DOI: 10.3390/systems14070759 ISSN: 2079-8954

The Limits of Emission-Based Learning in 3PL Operations: Evidence from Medical and Pharmaceutical Last-Mile Deliveries

Marzena Kramarz, Mariusz Kmiecik

Medical and pharmaceutical last-mile deliveries are simultaneously expected to be fast, reliable and temperature-safe for patients and to become measurably greener, yet these objectives often pull transport operations in opposite directions. Third-party logistics (3PL) providers are therefore increasingly required not only to report transport CO2 emissions, but also to learn from them; however, it remains unclear whether the routine operational data they collect are sufficiently informative to enable such emission-based learning in this regulated and service-critical setting.
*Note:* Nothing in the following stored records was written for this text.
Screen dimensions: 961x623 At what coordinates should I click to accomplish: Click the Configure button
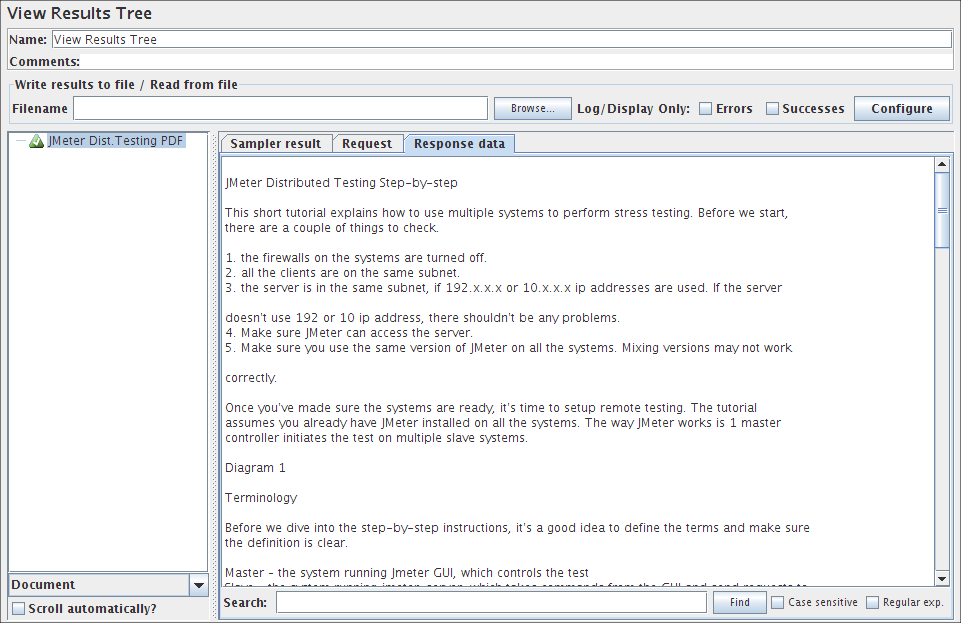tap(902, 109)
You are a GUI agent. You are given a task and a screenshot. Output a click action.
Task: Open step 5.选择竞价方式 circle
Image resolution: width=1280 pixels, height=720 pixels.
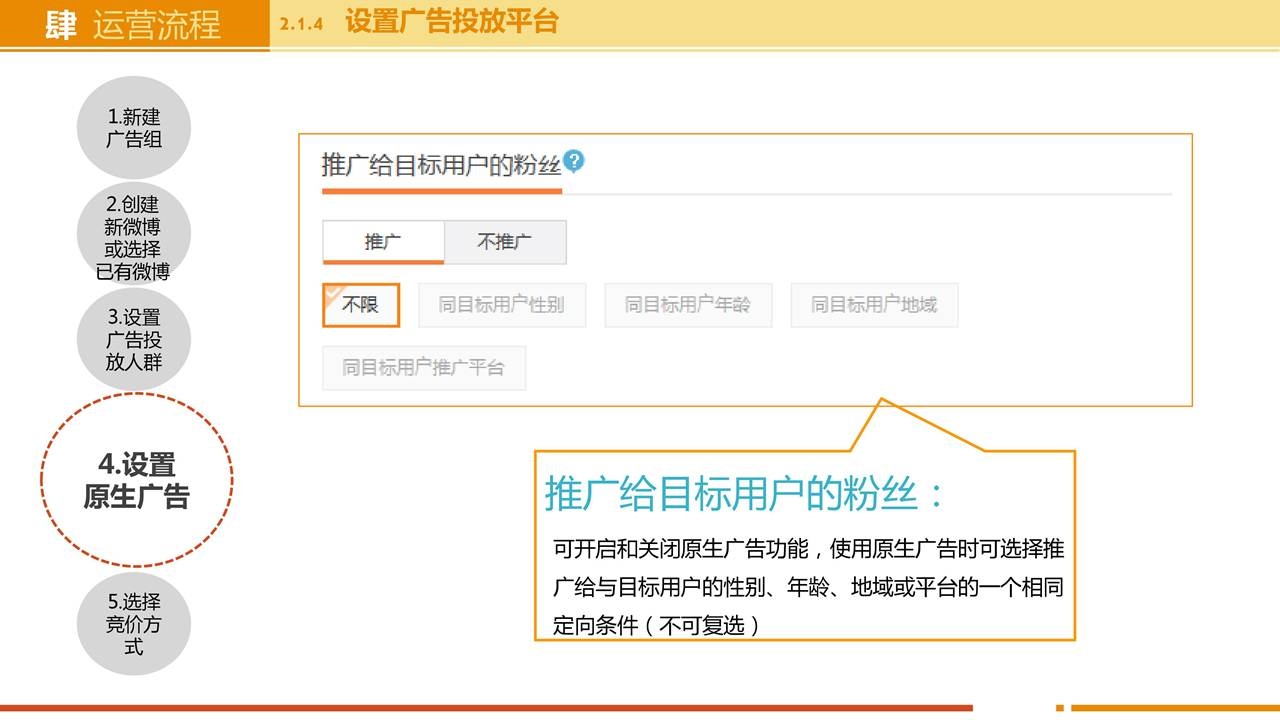(134, 624)
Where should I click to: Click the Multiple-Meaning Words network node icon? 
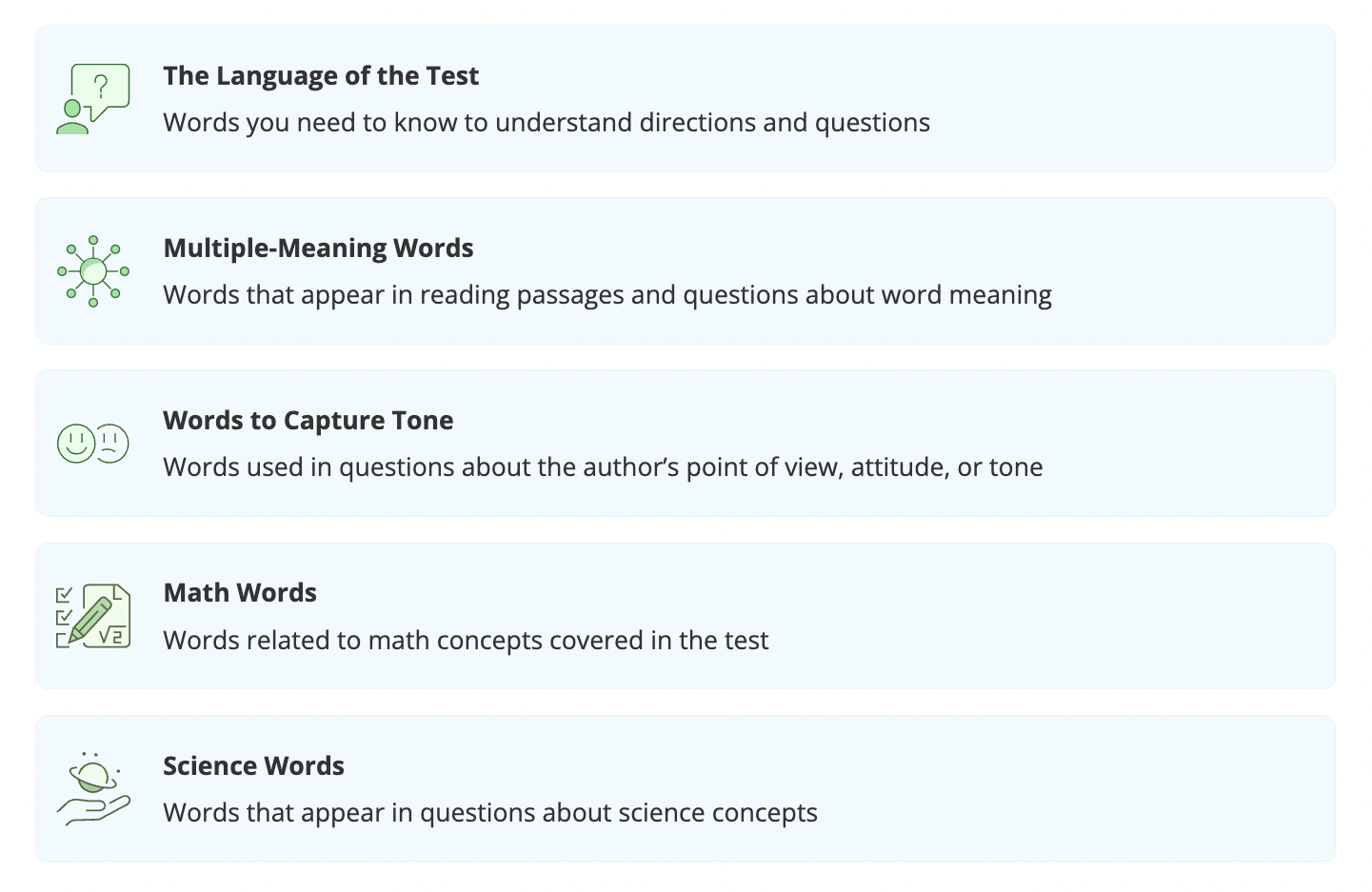pyautogui.click(x=93, y=271)
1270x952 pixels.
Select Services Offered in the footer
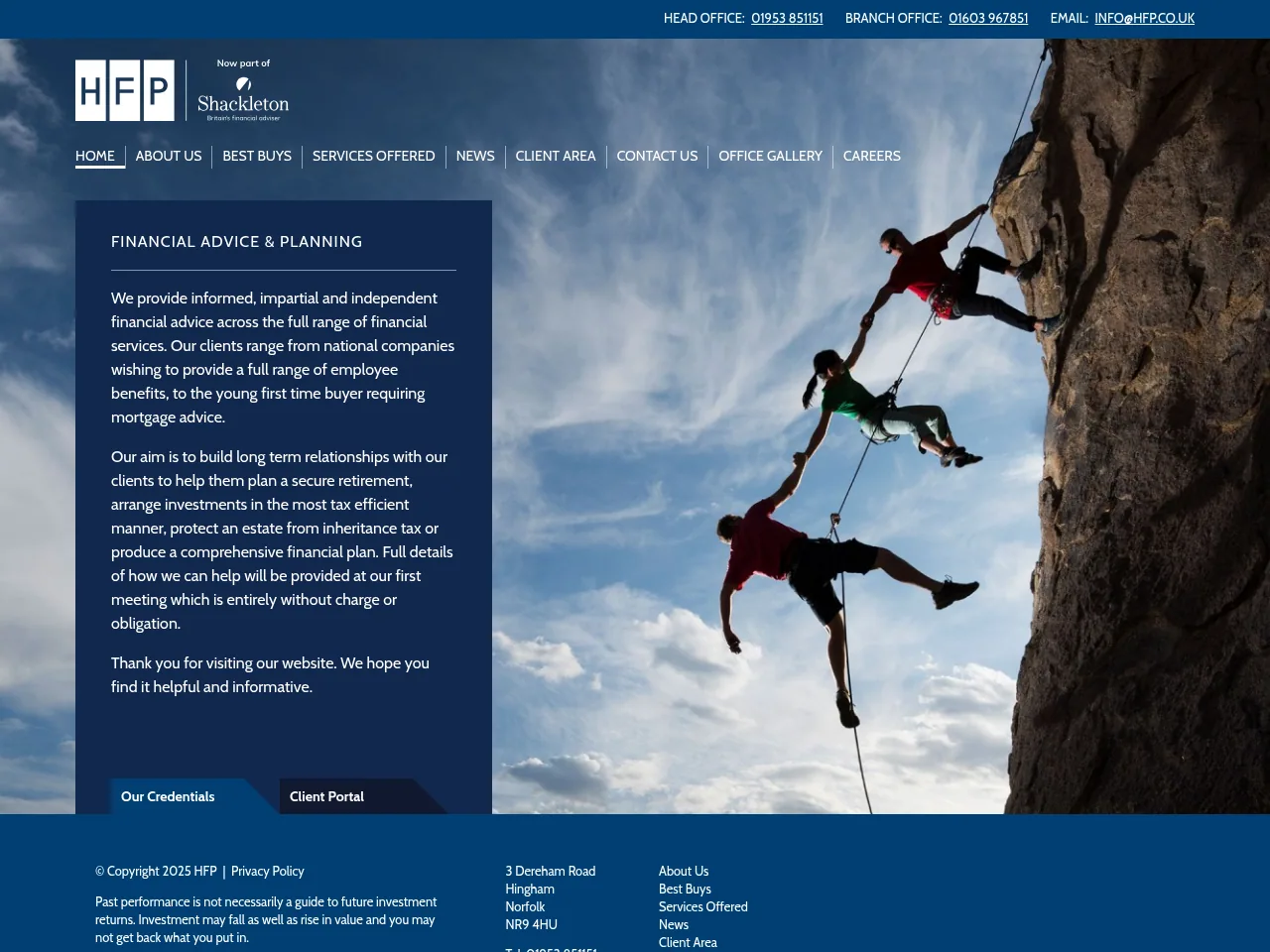[702, 906]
This study examines the predictive limits of machine learning models in estimating CO2 emissions in medical and pharmaceutical last-mile deliveries performed by a 3PL operator. Using operational data from six customers, we compare global and customer-specific models for the following two dependent variables: total CO2 emissions per transport operation and CO2 emissions per pallet. Linear and non-linear models, including linear regression, ElasticNet, Random Forest, HistGradientBoosting and XGBoost, are evaluated using chronological train-test splitting and cross-validation. The results show that global models fail to outperform a naïve benchmark, with negative R2 values for both emission measures. Customer-level models reveal substantial heterogeneity as follows: for selected customers, especially those with more regular operational patterns, moderate predictive performance is achieved, while for others, emissions remain largely unpredictable using the available variables. The findings suggest that routine shipment-level data are insufficient for robust emission prediction in 3PL last-mile operations. Emission-based learning requires richer contextual, vehicle, route, traffic and telematics data, as well as customer-sensitive modelling approaches. The study contributes by identifying the data and modelling limits of sustainability intelligence in medical and pharmaceutical last-mile logistics.